** start Text passage **

Travel log: Kansas
As I post this, I am looking out the window of Amtrak Train #4 at the skyline of Kansas City, Missouri, still across a bend in the Kansas River in the state where logic would wrongly assume the eponymous city is located. We are approaching the last of the American West’s geographer’s borders, those satisfying but arbitrary and unearthly straight slices of sovereignty that characterize the western frontiers. We are currently stumbling through the spaghetti of tracks approaching the city, but this train will soon be hurdling over plains and moraines, skirting south of the driftless region towards the southern lobe of Lake Michigan, where the gravity of Chicago seems to pull most things in the Midwest. But for now, as we cross the border into Missouri, I’m resisting the urge to shout to my companions in the lounge car: “I don’t think we’re in Kansas anymore!”
I spent the last few days at the Kansas Geological Survey at a training event for software used for Multichannel Analysis of Surface Waves (MASW). MASW is a relatively novel way of doing geophysics that uses a specific type of seismic wave called Rayleigh waves that move up-and-down along the surface of the Earth, much like the waves that you commonly see on the sea-surface (or if you happen to live in Illinois, on the surface of Lake Michigan). This way of gathering information about the subsurface is immensely subtle and even a little subversive, using advanced wave-processing techniques to make sense of the data that most seismic geophysicists discard as “noise.” But this, and other seismic methods are the topic of a another post (Coming soon!). You’re here for Kansas! (spoiler: no tornadoes, witches, or cute dogs in a picnic basket in this post…sorry).
A quick glance at a political map of Kansas belies the interesting contours of the state. Whether derided as flat, scorned as a square, misunderstood in the middle, or reminisced in quaint nostalgia as Dorothy’s “home on the range“, the reputation of this state does not generally match the intriguing history and geology it has to offer.

Take a look at the satellite map above. Kansas lies directly in the center of the United States (literally, the direct center), and as such enjoys some geographic trivia. Kansas is the first of the western states whose shape is pretty much defined by a rectangle, and is one of 6 states through which the 100th Meridian runs (see below), a line that generally delineates the wet, eastern United States from the dry western United States. It is one of several states in the Great Plains, and is the beginning of the West. Being so central, it should not surprise anybody that Kansas was the ground on which much of the character of America was formed and forged.

** end Text passage **
** start Supplied information **

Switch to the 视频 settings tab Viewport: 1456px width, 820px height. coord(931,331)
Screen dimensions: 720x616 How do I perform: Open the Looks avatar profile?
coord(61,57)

** end Supplied information **

What is required:
Continue the Kansas travel log from where it stops. The material was drawn from a different source than the text.

Written answer:
(Mis)Adventures on the Open Range
Forging Kansas: Fire and Flames
Kansas was not always in the center of things, geologically or geographically. More on the geography, later; the geologic roots of Kansas lie in what is called the Precambrian Eon. In this ancient time, the northern half of what we call Kansas today was being pushed inward and upward, one of the first of a series of complex episodes that would build the Rocky Mountains. The southern half of Kansas was a aflame with magma that would cool and form a sea of granite and granitic lava (rhyolite) that would spill over most of the Midwest. Both of these were part of a larger process of continent building that took place over millions of years. However, this building process was almost put to a halt before it was even halfway over. Just over 1,000,000,000 (1 billion) years ago, when the continent was young and growing, it began to be pulled in different directions. A rift began to form through the middle of the continent, ending in Kansas. This rifting was halted as the extensional stresses on the North American continent stopped; otherwise, Kansas might currently be at the bottom of an American version of the Red Sea.

While the rifting may have stopped, the incoming seas did not. From the Cambrian to the Paleogene–nearly 500,000,000 (500 million) years–several iterations of mid-continent seas (or American Mediterraneans) ebbed and flowed into what would become Kansas, peaking in the Cretaceous Period with a large body of water called the Western Interior Seaway and the Hudson Seaway (see image below). Sea-faring dinosaurs roamed these seas, which extended from the Arctic down to the present-day Gulf of Mexico. The Hudson Seaway would retreat only so far as the present-day Hudson Bay, but the Western Interior Seaway would completely disappear within a relatively short period of < 30,000,000 (30 million) years.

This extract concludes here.